Agentic AI is just a buzzword for letting AI do things without human supervision
No, it isn’t.
As per IBM www.ibm.com/think/topics/agentic-ai
Agentic AI is an artificial intelligence system that can accomplish a specific goal with limited supervision. It consists of AI agents—machine learning models that mimic human decision-making to solve problems in real time. In a multiagent system, each agent performs a specific subtask required to reach the goal and their efforts are coordinated through AI orchestration.
The key part being the last sentence.
Its the idea of moving away from a monolithic (for simplicity’s sake) LLM into one where each “AI” serves a specific purpose. So imagine a case where you have one “AI” to parse your input text and two or three other “AI” to run different models based upon what use case your request falls into.
And… anyone who has ever done any software development (web or otherwise) can tell you: That is just (micro)services. Especially when so many of the “agents” aren’t actually LLMs and are just bare metal code or databases or what have you.
The idea of supervision remains the same. Some orgs care about it. Others don’t. Just like some orgs care about making maintainable code and others don’t.
But yes, it is very much a buzzword.
Catoblepas@piefed.blahaj.zone 9 hours ago
Hat on top of a hat technology. The underlying problems with LLMs remain unchanged, and “agentic AI” is basically a marketing term to make people think those problems are solved. I realize you probably know this, I’m just kvetching.
Auth@lemmy.world 9 hours ago
Not really. By breaking down the problem you can adjust the models to the task. There is a lot of work going into this stuff and there are ways to turn down the randomness to get more consistent outputs for simple tasks.

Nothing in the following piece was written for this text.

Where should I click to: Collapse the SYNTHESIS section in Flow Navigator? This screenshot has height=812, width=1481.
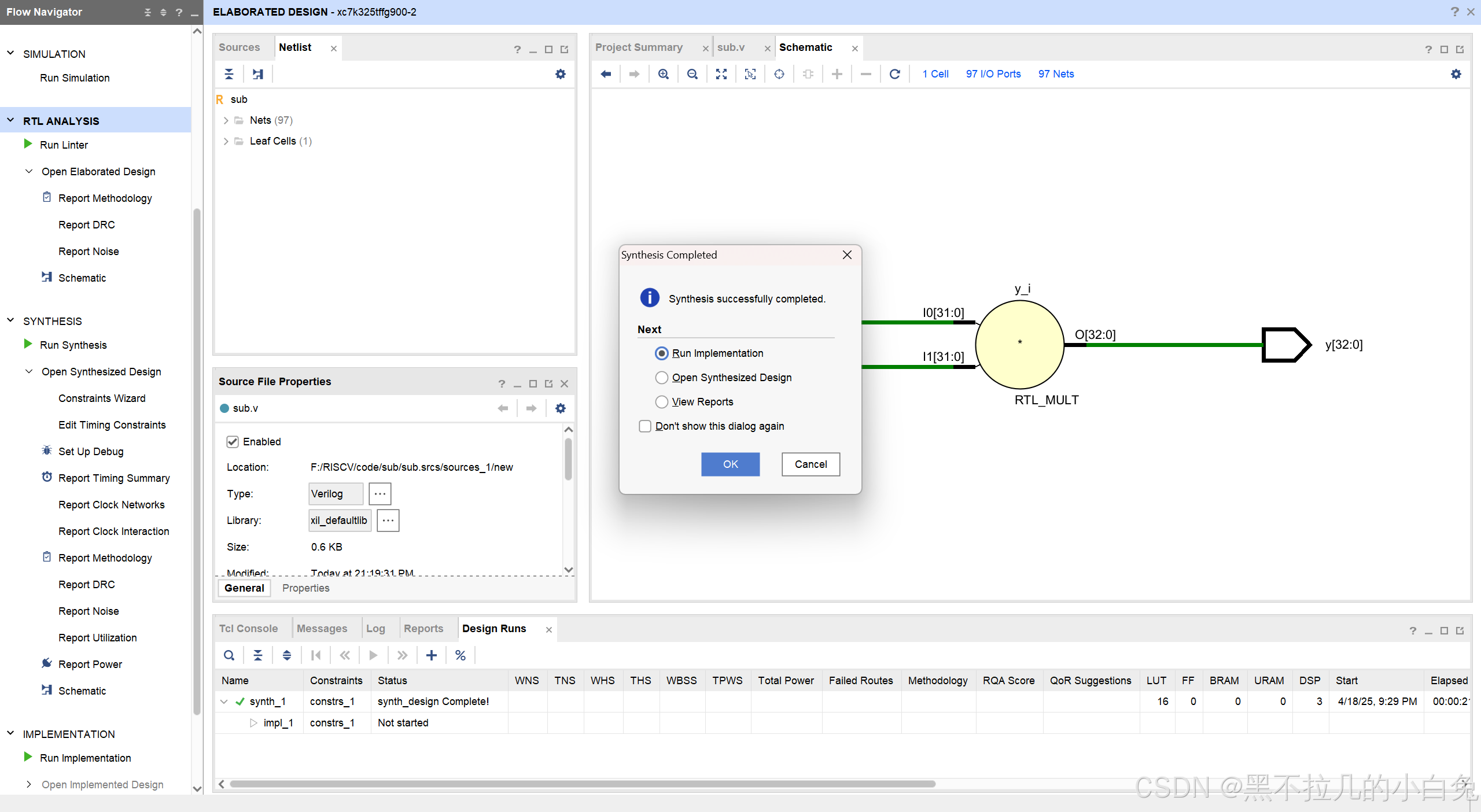click(10, 320)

MangoCats@feddit.it 8 hours ago
This is a tricky one… if you can define good success/failure criteria, then the randomness coupled with an accurate measure of success, is how “AI” like Alpha Go learns to win games, really really well.

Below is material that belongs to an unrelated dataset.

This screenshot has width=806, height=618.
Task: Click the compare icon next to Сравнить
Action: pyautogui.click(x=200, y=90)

In using AI to build computer programs and systems, if you have good tests for what “success” looks like, you’d rather have a fair amount of randomness in the algorithms trying to make things work because when they don’t and they fail, they end up stuck, out of ideas.
floquant@lemmy.dbzer0.com 6 hours ago
You’re both right imo. LLMs and every subsequent improvement are fundamentally ruined by marketing heads like oh so many things in the history of computing, so even if agentic AI is actually an improvement, it doesn’t matter because everyone is using it to do stupid fucking things.
Auth@lemmy.world 4 hours ago
Yeah like stringing 5 chatgpt’s together saying “you are scientist you are product lead engineer etc” is dumb but stringing together chatgpt into a coded tool into a vision model into a specific small time LLM is an interesting new way to build workflows for complex and dynamic tasks.